**Directions**
Give back the data in full, with every line exact.

____ Records shown

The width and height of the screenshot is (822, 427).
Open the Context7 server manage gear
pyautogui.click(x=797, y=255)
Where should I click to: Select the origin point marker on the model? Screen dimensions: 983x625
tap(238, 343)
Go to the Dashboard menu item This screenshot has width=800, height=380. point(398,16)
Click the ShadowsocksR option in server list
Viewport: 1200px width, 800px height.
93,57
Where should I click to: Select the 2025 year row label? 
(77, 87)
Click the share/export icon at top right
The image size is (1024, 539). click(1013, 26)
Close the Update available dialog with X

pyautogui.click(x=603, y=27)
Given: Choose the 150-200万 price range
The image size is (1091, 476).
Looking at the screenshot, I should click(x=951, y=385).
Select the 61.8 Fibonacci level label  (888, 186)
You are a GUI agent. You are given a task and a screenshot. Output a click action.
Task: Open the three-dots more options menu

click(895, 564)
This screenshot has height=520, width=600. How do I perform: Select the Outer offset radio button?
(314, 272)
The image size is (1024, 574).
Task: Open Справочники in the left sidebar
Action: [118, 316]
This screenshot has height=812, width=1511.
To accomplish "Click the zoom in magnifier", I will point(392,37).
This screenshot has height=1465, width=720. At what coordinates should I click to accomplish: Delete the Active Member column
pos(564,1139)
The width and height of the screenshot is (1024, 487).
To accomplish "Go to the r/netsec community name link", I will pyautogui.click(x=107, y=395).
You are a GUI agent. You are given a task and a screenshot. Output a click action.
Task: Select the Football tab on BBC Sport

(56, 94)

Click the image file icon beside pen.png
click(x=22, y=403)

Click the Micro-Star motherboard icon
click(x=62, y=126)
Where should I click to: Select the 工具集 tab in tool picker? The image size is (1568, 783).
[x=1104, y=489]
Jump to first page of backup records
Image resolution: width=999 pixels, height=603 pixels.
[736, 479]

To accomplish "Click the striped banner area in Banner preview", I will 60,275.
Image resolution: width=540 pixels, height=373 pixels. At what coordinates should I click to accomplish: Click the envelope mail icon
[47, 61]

________

**Problem solution**
The width and height of the screenshot is (822, 427).
Open the Context7 server manage gear
pyautogui.click(x=797, y=255)
Where should I click to: Select the origin point marker on the model? Screen dimensions: 983x625
tap(238, 343)
Go to the Dashboard menu item This screenshot has width=800, height=380. point(398,16)
Click the ShadowsocksR option in server list
Viewport: 1200px width, 800px height.
93,57
Where should I click to: Select the 2025 year row label? 
(77, 87)
Click the share/export icon at top right
The image size is (1024, 539). click(1013, 26)
Close the Update available dialog with X

pyautogui.click(x=603, y=27)
Given: Choose the 150-200万 price range
The image size is (1091, 476).
Looking at the screenshot, I should click(x=951, y=385).
Select the 61.8 Fibonacci level label  (888, 186)
You are a GUI agent. You are given a task and a screenshot. Output a click action.
Task: Open the three-dots more options menu

click(895, 564)
This screenshot has height=520, width=600. How do I perform: Select the Outer offset radio button?
(314, 272)
The image size is (1024, 574).
Task: Open Справочники in the left sidebar
Action: [118, 316]
This screenshot has height=812, width=1511.
To accomplish "Click the zoom in magnifier", I will point(392,37).
This screenshot has height=1465, width=720. At what coordinates should I click to accomplish: Delete the Active Member column
pos(564,1139)
The width and height of the screenshot is (1024, 487).
To accomplish "Go to the r/netsec community name link", I will pyautogui.click(x=107, y=395).
You are a GUI agent. You are given a task and a screenshot. Output a click action.
Task: Select the Football tab on BBC Sport

(56, 94)

Click the image file icon beside pen.png
click(x=22, y=403)

Click the Micro-Star motherboard icon
click(x=62, y=126)
Where should I click to: Select the 工具集 tab in tool picker? The image size is (1568, 783).
[x=1104, y=489]
Jump to first page of backup records
Image resolution: width=999 pixels, height=603 pixels.
[736, 479]

To accomplish "Click the striped banner area in Banner preview", I will 60,275.
Image resolution: width=540 pixels, height=373 pixels. At what coordinates should I click to accomplish: Click the envelope mail icon
[47, 61]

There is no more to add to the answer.